The investment trust which owns a car park where a local university student died after falling from height has released security camera footage from the night in question, but the circumstances around the incident remain unclear.
Chow Tsz-lok, a 22-year-old second-year Hong Kong University of Science and Technology (HKUST) student, fell from the Sheung Tak car park’s third floor onto the second floor in the early hours of Monday in Tseung Kwan O. He was left in critical condition for the rest of the week and died after suffering a cardiac arrest on Friday morning.
Police were conducting a dispersal operation of a protest nearby at the time.
On Wednesday, Link Real Estate Investment Trust released CCTV footage from six security cameras between around 11pm on Sunday and 2am on Monday. The videos did not capture the student falling.
Police estimated that Chow may have fallen between 12:45am and 1:15am on Monday.

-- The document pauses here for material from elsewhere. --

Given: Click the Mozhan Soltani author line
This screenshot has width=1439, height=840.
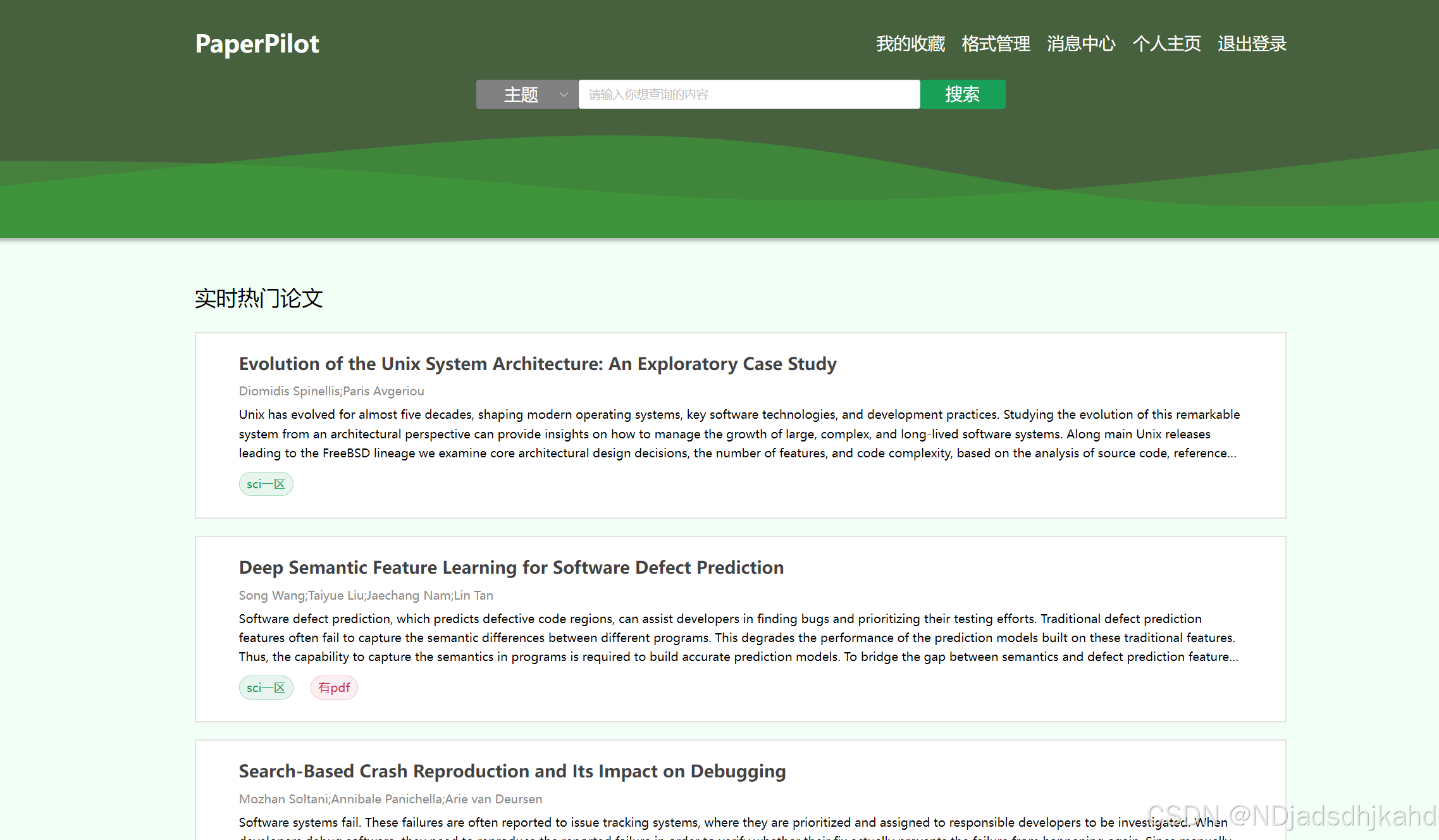Looking at the screenshot, I should click(390, 799).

There remain different versions over the cause of the incident including one claim from a first-aider, widely shared online, that Chow was fleeing from tear gas fired by the police – an account which the force denied. Police also denied rumours that Chow was fleeing from officers chasing after him.
There was no tear gas visible in the security camera footage.
An anonymous police source told Ming Pao that Chow entered the car park at 12:20am. The source said officers fired tear gas between 12:41am and 12:57am outside of the car park – after Chow entered. They said the claim that Chow had entered the facility to escape tear gas was unfounded.
The footage also did not appear to show police chasing Chow. A burst of light appearing around the time as Chow’s fall was captured by the security camera on the second floor at 1:02am, but its cause remains unclear.
Riot police only appeared inside the car park at around 1:05am, according to the footage.
Meanwhile, Citizen News obtained a dashcam video from a driver near the carpark which appeared to show riot police leaving the car park at 11:28 pm on Sunday. It contradicted a previous claim from the police which said officers did not enter the car park until 1:05am on Monday. However, the video does not show whether the officers had anything to do with Chow’s fall.
On Friday, hours after news broke of Chow’s death, protests broke out in Central, Mong Kok and Kwun Tong.
Hundreds gathered at the HKUST and marched to the president’s residence with a large banner reading “In memory of classmate Chow.” They spray-painted protest slogans on the walls of the president’s residence, including: “Liberate Hong Kong, the revolution of our times” and “Condemn police violence.”